I had given myself permission to be a slacker because I knew I would be going back on the pump soon and that then I would have to be good. I would be using the (new to me) Paradigm 715 pump with the Paradigm Link blood glucose meter that sends the readings right to the pump and has the Bolus Wizard to figure out your insulin dose for you and then all the information could be uploaded to your computer and combined to give you reports etc. on all your information. No more trying to combine information from several places or having to write it all down on my own. It would take care of some of the annoying little details that I absolutely hate doing such as calculating, correction, and carb doses and then not having one place that stored all of my results, as well as providing useful reports. I was very excited. I even wanted to blog about it.

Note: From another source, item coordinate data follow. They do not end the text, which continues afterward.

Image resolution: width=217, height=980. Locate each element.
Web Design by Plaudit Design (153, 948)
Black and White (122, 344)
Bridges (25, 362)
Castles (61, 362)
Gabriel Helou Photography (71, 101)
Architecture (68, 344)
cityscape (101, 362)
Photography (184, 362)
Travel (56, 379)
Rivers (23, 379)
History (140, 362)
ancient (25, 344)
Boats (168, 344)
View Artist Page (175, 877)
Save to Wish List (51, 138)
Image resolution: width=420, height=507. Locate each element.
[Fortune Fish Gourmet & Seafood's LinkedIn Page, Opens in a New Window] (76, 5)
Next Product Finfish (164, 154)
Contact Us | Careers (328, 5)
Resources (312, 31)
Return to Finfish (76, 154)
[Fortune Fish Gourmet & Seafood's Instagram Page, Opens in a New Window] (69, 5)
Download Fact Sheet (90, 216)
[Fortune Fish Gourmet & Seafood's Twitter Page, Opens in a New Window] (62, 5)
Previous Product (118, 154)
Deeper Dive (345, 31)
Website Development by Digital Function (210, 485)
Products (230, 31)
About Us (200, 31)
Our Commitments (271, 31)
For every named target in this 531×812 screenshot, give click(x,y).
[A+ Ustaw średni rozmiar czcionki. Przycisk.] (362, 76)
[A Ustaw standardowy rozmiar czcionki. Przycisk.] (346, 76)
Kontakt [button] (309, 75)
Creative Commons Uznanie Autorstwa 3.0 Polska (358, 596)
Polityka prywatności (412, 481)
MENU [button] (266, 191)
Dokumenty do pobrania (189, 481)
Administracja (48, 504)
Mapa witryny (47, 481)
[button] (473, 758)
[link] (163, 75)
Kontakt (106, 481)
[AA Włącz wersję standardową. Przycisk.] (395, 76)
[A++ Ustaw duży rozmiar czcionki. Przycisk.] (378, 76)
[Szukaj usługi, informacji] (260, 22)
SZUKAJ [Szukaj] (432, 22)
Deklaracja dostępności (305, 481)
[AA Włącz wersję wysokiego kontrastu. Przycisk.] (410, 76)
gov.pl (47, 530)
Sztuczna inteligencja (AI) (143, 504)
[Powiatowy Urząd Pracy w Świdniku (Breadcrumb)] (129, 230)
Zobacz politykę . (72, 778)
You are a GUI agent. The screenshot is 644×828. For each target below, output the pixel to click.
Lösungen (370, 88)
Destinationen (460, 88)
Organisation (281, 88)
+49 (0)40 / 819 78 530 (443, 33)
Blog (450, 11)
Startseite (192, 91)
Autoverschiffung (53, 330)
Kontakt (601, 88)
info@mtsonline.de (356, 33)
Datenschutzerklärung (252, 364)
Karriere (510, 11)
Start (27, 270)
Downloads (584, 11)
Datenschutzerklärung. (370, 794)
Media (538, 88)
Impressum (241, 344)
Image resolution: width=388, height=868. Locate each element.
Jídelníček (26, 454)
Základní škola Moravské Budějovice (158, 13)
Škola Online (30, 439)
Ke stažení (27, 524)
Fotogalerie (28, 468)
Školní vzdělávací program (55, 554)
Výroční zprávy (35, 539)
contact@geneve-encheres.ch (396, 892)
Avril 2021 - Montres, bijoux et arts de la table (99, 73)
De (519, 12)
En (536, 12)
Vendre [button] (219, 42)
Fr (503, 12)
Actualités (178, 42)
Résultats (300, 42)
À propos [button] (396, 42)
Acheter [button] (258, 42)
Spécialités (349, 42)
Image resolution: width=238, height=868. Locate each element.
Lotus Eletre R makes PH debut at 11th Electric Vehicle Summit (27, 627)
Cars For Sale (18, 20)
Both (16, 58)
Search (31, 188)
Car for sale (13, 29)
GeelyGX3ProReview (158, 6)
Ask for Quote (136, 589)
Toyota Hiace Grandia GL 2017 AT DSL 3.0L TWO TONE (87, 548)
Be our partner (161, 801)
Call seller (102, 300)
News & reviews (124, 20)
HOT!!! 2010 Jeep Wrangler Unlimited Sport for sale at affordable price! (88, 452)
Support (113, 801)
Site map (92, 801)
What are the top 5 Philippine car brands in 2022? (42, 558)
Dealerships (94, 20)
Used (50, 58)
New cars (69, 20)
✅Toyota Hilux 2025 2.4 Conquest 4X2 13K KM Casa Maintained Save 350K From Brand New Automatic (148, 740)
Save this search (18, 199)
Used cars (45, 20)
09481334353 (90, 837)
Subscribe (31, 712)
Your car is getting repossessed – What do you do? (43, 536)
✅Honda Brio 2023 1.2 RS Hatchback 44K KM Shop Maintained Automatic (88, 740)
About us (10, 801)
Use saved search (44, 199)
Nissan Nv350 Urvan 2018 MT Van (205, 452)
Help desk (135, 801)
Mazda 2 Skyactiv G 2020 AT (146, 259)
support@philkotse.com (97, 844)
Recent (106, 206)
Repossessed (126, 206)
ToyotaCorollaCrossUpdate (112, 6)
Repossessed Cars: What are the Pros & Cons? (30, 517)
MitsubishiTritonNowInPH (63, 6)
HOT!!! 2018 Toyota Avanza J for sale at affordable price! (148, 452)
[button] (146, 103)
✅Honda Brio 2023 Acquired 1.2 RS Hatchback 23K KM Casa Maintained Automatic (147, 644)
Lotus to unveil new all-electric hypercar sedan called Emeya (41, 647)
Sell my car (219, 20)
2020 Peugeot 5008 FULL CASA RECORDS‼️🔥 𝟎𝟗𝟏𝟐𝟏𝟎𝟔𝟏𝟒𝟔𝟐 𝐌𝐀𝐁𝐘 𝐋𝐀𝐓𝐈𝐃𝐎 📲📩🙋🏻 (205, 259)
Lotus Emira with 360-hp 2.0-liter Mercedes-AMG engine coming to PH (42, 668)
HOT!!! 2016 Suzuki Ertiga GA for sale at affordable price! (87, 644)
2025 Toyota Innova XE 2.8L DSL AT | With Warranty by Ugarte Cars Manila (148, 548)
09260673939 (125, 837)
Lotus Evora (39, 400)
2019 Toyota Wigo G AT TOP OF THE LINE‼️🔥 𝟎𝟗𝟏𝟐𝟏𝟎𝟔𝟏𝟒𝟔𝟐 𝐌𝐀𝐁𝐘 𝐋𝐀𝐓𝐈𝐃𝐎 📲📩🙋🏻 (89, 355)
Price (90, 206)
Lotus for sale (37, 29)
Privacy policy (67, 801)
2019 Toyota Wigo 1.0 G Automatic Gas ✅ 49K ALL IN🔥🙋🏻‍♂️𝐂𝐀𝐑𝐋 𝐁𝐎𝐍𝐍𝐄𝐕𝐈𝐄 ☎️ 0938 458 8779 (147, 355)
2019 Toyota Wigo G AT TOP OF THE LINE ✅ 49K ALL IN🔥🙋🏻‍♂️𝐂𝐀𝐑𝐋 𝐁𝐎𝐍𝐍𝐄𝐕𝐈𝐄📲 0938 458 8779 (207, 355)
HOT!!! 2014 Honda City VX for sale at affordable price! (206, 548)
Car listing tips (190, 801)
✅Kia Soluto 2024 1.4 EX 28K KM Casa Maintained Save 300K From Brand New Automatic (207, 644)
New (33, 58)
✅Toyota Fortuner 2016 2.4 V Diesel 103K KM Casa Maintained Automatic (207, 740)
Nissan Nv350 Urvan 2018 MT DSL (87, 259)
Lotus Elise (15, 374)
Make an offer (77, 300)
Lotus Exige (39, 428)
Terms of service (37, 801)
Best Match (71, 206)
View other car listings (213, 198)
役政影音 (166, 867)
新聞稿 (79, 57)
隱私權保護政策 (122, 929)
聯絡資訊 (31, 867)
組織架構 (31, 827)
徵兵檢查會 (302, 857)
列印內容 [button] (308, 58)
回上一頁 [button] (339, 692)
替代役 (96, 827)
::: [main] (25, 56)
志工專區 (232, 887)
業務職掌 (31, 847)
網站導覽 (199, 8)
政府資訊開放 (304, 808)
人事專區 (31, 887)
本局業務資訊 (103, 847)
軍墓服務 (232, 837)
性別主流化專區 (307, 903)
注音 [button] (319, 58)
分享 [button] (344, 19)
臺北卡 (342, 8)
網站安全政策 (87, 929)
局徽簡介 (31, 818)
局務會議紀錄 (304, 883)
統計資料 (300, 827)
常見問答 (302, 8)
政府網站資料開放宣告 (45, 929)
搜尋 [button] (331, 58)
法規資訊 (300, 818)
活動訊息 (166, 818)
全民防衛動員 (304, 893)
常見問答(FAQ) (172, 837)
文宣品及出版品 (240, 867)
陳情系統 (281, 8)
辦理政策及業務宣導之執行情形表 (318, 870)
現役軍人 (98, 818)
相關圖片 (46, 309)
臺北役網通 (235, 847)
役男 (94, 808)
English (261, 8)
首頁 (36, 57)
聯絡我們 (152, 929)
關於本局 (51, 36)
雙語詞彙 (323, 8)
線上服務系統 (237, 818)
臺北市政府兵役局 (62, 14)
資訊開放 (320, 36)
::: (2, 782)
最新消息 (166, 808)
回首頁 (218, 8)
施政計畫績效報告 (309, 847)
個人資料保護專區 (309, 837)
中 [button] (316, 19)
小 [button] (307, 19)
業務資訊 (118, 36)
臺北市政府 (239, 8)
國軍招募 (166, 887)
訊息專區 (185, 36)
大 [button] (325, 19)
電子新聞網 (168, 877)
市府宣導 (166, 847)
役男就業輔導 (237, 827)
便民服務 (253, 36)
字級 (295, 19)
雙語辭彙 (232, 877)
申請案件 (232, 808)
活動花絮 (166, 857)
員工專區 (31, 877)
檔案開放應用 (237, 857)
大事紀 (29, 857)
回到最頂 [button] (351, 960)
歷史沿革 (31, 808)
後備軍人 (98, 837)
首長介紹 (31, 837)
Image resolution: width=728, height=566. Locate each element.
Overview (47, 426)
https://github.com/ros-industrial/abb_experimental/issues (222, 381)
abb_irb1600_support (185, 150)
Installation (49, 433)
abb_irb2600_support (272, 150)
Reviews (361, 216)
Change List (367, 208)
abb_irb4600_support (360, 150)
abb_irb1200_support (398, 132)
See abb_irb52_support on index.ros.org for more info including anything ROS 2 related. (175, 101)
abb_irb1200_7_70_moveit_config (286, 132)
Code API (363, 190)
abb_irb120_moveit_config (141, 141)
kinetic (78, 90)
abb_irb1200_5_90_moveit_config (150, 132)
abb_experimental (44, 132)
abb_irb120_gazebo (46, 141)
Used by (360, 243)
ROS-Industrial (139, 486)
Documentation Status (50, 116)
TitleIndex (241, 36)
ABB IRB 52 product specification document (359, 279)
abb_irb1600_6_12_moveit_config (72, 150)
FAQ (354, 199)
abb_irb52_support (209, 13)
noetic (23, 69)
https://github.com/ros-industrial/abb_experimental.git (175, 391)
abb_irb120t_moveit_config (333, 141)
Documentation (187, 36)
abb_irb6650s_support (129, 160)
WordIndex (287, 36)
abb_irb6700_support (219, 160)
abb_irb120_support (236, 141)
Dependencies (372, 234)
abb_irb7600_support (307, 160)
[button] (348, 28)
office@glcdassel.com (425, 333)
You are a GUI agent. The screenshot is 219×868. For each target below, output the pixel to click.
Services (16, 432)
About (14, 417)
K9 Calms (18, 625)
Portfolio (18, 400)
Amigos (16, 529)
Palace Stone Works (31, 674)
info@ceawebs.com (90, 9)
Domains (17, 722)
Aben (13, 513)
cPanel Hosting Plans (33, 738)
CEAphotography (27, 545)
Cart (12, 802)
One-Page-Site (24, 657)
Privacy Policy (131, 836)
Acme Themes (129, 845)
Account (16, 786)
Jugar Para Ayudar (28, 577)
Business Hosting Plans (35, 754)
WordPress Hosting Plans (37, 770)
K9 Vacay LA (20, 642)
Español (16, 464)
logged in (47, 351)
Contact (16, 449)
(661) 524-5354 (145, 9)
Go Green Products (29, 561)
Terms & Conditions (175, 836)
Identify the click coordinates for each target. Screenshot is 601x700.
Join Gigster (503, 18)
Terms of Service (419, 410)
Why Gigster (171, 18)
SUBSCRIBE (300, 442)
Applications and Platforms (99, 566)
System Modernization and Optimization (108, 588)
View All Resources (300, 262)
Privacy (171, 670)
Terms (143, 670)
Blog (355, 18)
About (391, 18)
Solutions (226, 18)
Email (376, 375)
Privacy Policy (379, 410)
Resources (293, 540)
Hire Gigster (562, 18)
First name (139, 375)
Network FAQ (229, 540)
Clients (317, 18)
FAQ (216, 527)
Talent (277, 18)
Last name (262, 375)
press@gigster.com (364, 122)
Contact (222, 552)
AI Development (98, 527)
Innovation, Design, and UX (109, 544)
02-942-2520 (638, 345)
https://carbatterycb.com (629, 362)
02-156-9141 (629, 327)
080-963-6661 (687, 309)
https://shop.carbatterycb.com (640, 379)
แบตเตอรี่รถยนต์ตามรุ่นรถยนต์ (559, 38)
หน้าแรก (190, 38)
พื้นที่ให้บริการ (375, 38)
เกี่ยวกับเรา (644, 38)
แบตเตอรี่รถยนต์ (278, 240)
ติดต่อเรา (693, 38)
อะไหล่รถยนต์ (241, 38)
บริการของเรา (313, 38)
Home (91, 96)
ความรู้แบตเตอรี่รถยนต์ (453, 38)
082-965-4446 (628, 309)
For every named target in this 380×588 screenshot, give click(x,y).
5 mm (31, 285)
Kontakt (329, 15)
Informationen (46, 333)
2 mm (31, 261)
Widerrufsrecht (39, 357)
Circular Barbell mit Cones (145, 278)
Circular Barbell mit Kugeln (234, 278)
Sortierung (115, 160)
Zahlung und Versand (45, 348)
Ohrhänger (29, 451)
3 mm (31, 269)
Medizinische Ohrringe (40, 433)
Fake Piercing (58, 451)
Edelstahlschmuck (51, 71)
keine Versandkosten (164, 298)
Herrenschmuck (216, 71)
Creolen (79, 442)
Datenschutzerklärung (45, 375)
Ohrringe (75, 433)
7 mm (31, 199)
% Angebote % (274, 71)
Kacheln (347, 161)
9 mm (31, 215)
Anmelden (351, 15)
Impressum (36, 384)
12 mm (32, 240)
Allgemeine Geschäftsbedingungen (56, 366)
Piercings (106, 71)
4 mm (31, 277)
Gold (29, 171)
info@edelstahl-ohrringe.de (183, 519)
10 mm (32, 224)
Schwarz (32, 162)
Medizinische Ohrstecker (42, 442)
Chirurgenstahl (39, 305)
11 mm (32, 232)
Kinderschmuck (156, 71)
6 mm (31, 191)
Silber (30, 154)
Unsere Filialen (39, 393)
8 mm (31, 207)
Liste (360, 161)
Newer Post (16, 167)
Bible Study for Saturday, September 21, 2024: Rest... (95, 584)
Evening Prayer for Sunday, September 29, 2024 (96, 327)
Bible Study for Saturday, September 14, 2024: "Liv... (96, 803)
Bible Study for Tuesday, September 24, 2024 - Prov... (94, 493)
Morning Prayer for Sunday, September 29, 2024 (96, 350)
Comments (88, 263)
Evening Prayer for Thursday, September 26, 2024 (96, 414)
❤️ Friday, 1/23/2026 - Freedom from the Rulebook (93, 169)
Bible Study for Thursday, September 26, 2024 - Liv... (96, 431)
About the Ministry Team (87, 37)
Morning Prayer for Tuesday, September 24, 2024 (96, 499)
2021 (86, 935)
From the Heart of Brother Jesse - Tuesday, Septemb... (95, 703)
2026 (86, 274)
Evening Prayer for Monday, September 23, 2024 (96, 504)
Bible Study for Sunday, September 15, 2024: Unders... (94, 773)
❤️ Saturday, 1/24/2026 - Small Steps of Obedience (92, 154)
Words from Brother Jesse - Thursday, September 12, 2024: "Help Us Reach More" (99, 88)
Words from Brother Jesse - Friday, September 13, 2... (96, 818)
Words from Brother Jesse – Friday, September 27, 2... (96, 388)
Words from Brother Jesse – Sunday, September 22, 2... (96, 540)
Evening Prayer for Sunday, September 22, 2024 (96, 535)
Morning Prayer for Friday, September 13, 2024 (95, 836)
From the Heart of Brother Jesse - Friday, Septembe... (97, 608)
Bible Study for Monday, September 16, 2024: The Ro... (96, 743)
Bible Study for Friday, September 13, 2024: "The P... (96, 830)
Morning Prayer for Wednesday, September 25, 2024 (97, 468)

But by then it felt like it had been too long since I had written to just throw another blog out there. It’s not like anyone would notice or care. I’m not some profound writer. In fact, I am only able to post my entries after an awesome friend who makes them look better has proofread them. I haven’t conquered my diabetes demons so I don’t have great advice to offer others. I’m just a girl with this disease called diabetes that has been my nemesis for as long as I can remember trying to figure out how to live in harmony with it. I have sorted through my complicated feelings about writing this blog for other people; worrying about what they think, or if it is witty enough. I have remembered that I am doing this for me.

Well, ok, not so little a break, but I’m back!!!